Exercise directions =>
Please repeat the line that has "Click the lock" and all lines after it, exactly as they appear, through the end of the entries.

[Dataset entries]
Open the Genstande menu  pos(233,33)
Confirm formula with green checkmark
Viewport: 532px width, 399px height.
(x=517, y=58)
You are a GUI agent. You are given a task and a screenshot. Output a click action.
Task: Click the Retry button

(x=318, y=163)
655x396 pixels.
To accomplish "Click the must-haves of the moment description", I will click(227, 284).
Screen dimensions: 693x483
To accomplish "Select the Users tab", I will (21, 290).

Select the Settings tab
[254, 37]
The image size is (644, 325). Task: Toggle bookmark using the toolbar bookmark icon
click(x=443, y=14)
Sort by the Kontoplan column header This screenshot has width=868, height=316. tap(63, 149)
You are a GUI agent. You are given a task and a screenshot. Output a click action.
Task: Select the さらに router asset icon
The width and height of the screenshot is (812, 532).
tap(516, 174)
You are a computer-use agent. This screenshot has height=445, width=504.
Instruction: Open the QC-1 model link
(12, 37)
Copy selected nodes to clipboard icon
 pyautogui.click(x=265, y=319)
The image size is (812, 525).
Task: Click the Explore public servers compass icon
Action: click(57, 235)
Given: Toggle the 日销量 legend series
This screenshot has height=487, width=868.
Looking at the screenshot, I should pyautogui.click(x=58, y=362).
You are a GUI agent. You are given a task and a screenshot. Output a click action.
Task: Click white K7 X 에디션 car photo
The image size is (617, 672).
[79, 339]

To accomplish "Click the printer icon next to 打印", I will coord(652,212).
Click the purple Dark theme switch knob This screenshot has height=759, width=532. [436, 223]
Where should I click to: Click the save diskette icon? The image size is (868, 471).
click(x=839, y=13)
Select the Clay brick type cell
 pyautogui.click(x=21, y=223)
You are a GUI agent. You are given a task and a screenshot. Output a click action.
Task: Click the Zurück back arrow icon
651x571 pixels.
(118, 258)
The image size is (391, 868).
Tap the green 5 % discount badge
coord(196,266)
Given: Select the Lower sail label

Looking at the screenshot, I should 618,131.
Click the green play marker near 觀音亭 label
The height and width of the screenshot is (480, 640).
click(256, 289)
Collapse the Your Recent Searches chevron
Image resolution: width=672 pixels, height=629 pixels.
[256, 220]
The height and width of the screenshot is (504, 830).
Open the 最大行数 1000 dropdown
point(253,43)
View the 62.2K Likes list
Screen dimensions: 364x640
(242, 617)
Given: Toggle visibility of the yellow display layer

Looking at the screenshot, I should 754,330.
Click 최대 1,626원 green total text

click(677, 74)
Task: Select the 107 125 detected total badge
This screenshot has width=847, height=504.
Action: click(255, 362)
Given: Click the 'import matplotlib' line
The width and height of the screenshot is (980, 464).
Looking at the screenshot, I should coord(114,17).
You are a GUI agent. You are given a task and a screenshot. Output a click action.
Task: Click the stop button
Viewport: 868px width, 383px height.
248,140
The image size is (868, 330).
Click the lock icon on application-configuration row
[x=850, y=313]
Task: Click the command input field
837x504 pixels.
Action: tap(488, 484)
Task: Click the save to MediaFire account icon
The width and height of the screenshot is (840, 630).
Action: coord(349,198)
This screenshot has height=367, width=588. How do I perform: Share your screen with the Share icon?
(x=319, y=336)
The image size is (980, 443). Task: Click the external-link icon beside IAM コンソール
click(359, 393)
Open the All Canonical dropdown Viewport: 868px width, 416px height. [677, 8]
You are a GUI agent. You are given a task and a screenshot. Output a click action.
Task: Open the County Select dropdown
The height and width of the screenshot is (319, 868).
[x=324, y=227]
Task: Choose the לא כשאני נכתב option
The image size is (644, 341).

Final answer =>
Click the lock icon on application-configuration row
[x=850, y=313]
Task: Click the command input field
837x504 pixels.
Action: tap(488, 484)
Task: Click the save to MediaFire account icon
The width and height of the screenshot is (840, 630).
Action: coord(349,198)
This screenshot has height=367, width=588. How do I perform: Share your screen with the Share icon?
(x=319, y=336)
The image size is (980, 443). Task: Click the external-link icon beside IAM コンソール
click(359, 393)
Open the All Canonical dropdown Viewport: 868px width, 416px height. [677, 8]
You are a GUI agent. You are given a task and a screenshot. Output a click action.
Task: Open the County Select dropdown
The height and width of the screenshot is (319, 868).
[x=324, y=227]
Task: Choose the לא כשאני נכתב option
The image size is (644, 341).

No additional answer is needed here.